Keeping people safe and operations running faster in Middle East healthcare

Keeping people safe and operations running faster in Middle East healthcare

The COVID-19 pandemic has caused widespread concerns in the interconnected international Healthcare Industry. This is especially true in the Middle East, where many of the world’s most renowned institutions have international operations. Healthcare leaders need to maintain a delicate operational equilibrium, balancing keeping their people safe and getting critical treatment to patients. This becomes more complex with healthcare practitioners in foreign locations, where they may not be familiar with the local norms or laws and need real-time informative communications in the event of a critical event.

What if your institution could create a reality in which you were aware of any mission critical risk, before it affects your people or your operations? A solution, that lets you proactively assess potential risks before they turn into critical events. That combines data on resources (employees, patients, mobile staff, buildings, supply chain, etc.) with risk events (epidemics, terrorism, natural disasters, adverse weather conditions, health risks, activism, social unrest, etc.) and contextual information, such as from traffic cameras or weather systems, in a common operational view that helps reactively help safeguard your people. All of this while also adhering to the most stringent international data privacy regulations.

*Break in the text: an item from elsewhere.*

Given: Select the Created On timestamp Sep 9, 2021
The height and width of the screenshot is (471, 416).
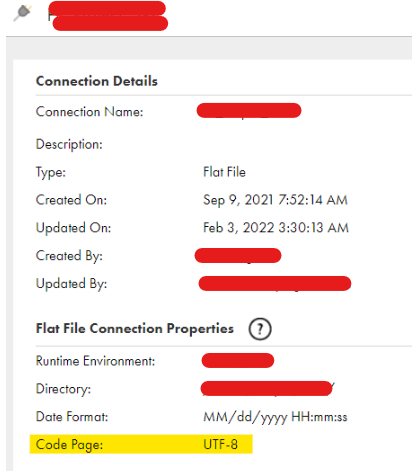Looking at the screenshot, I should [x=275, y=200].
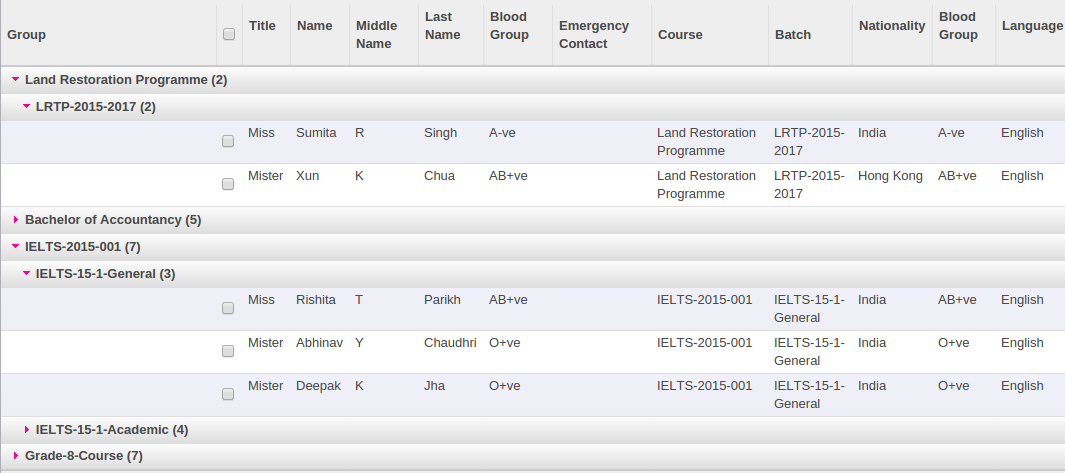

Many of today’s challenges revolve around the duty of care to patients & staff, regulatory conformance, and the critical nature of the supply chain. Maintaining a balance between the absolute safety and security threats that healthcare faces, with the commercial needs of healthcare institutions, is something that industry is working hard to find. But this challenge can be the perfect catalyst for organizations to digitise their communications and critical event management capabilities, allowing them to offer and promote greater protection for their staff and patients and do more with fewer resources. This is particularly important in an increasingly competitive global marketplace.